Upside-down text test failing incorrectly on Linux - Githubissues

andrewferrier / email2pdf

Script to convert emails to PDF from the command-line, as well as detach recognized attachments. Helps to process incoming emails and assist automatically with a non-paper paperwork workflow. Designed to work in tandem with getmail to convert forwarded emails to PDF automatically.

MIT License

69 stars 35 forks source link

Upside-down text test failing incorrectly on Linux #58

Open andrewferrier opened 9 years ago

andrewferrier commented 9 years ago

FAIL: test_plaincontent_upsidedown (tests.test_Subprocess_Basic.TestBasic)

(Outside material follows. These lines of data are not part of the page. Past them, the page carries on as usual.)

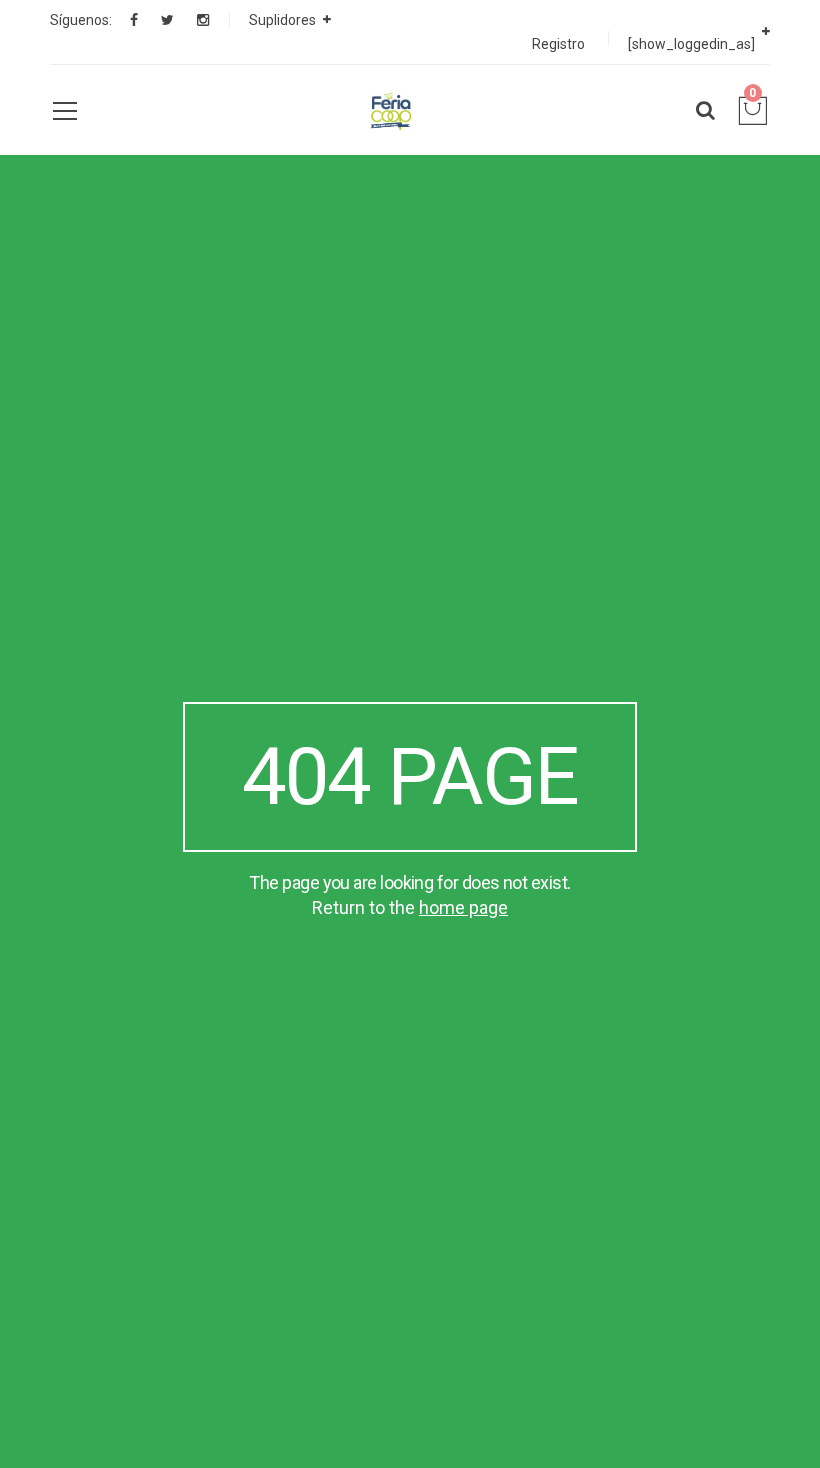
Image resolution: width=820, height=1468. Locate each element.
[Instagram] (203, 20)
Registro (558, 44)
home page (463, 907)
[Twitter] (167, 20)
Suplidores (282, 20)
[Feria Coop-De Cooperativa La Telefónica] (390, 110)
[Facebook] (134, 20)
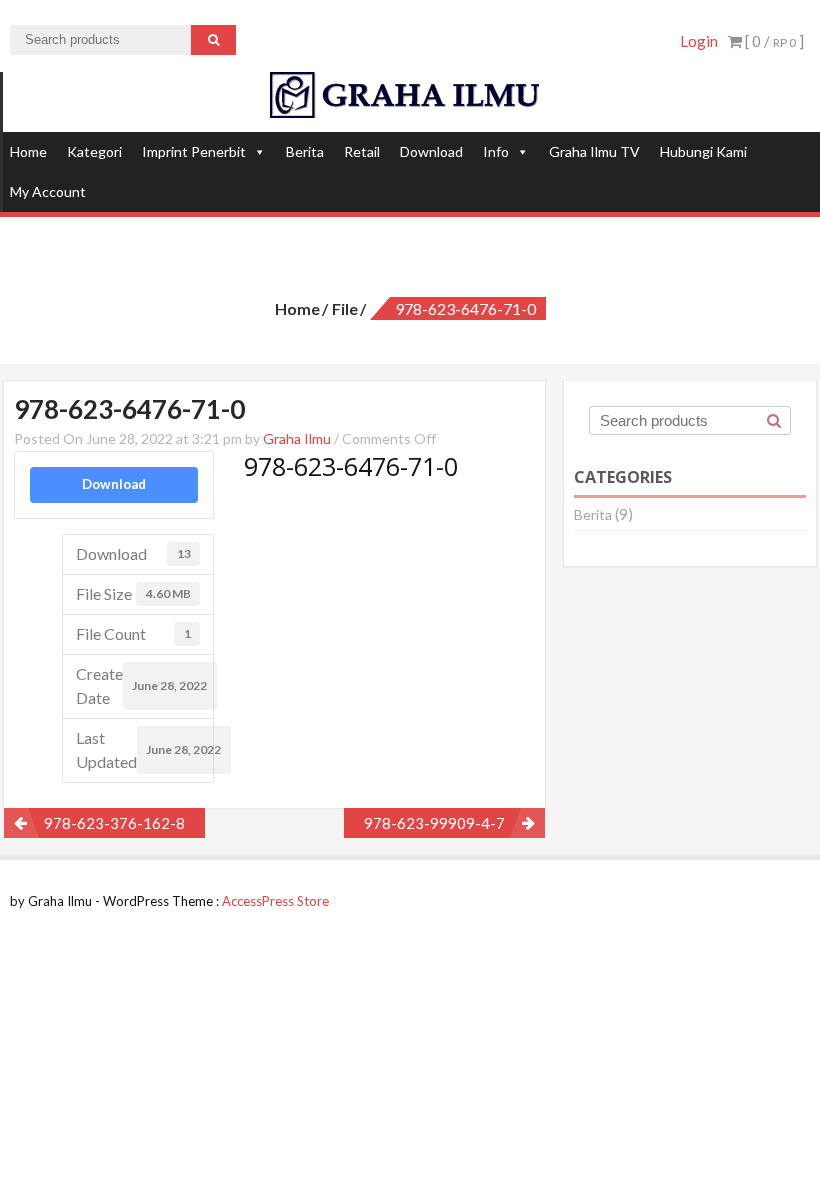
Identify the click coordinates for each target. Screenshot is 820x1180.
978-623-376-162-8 (114, 823)
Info (496, 151)
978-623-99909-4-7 (434, 823)
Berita (305, 151)
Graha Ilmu (297, 438)
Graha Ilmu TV (594, 151)
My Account (48, 191)
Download (431, 151)
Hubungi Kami (703, 151)
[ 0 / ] (773, 41)
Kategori (94, 151)
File (345, 308)
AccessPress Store (275, 901)
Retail (362, 151)
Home (28, 151)
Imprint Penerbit (194, 151)
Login (699, 41)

Traceback (most recent call last): File "/home/ferriera/gitco/github/email2pdf/tests/test_Subprocess_Basic.py", line 74, in test_plaincontent_upsidedown self.assertRegex(self.getPDFText(self.getTimedFilename()), "ɯɐɹƃoɹd ɟpdᄅlᴉɐɯǝ ǝɥʇ ɟo ʇsǝʇ ɐ sᴉ sᴉɥʇ ollǝH") AssertionError: Regex didn't match: 'ɯɐɹƃoɹd ɟpdᄅlᴉɐɯǝ ǝɥʇ ɟo ʇsǝʇ ɐ sᴉ sᴉɥʇ ollǝH' not found in 'ɯɐɹƃoɹd ɟpd lᴉɐɯǝ ǝɥʇ ɟo ʇsǝʇ ɐ sᴉ sᴉɥʇ ollǝH\n\n\x0c'

andrewferrier commented 9 years ago

Doesn't seem to work if you use /usr/local/bin/pdf2txt.py either; it may just be that pdfminer3k is broken in this respect. Worth trying pypdf2? http://stackoverflow.com/questions/15737806/extract-text-using-pdfminer-and-pypdf2-merges-columns (although that doesn't seem to extract any text at all).

andrewferrier commented 9 years ago

Fails on both portland and in Docker.

andrewferrier commented 9 years ago

Consider calling out to http://en.wikipedia.org/wiki/Pdftotext ? Is that supported on OS X?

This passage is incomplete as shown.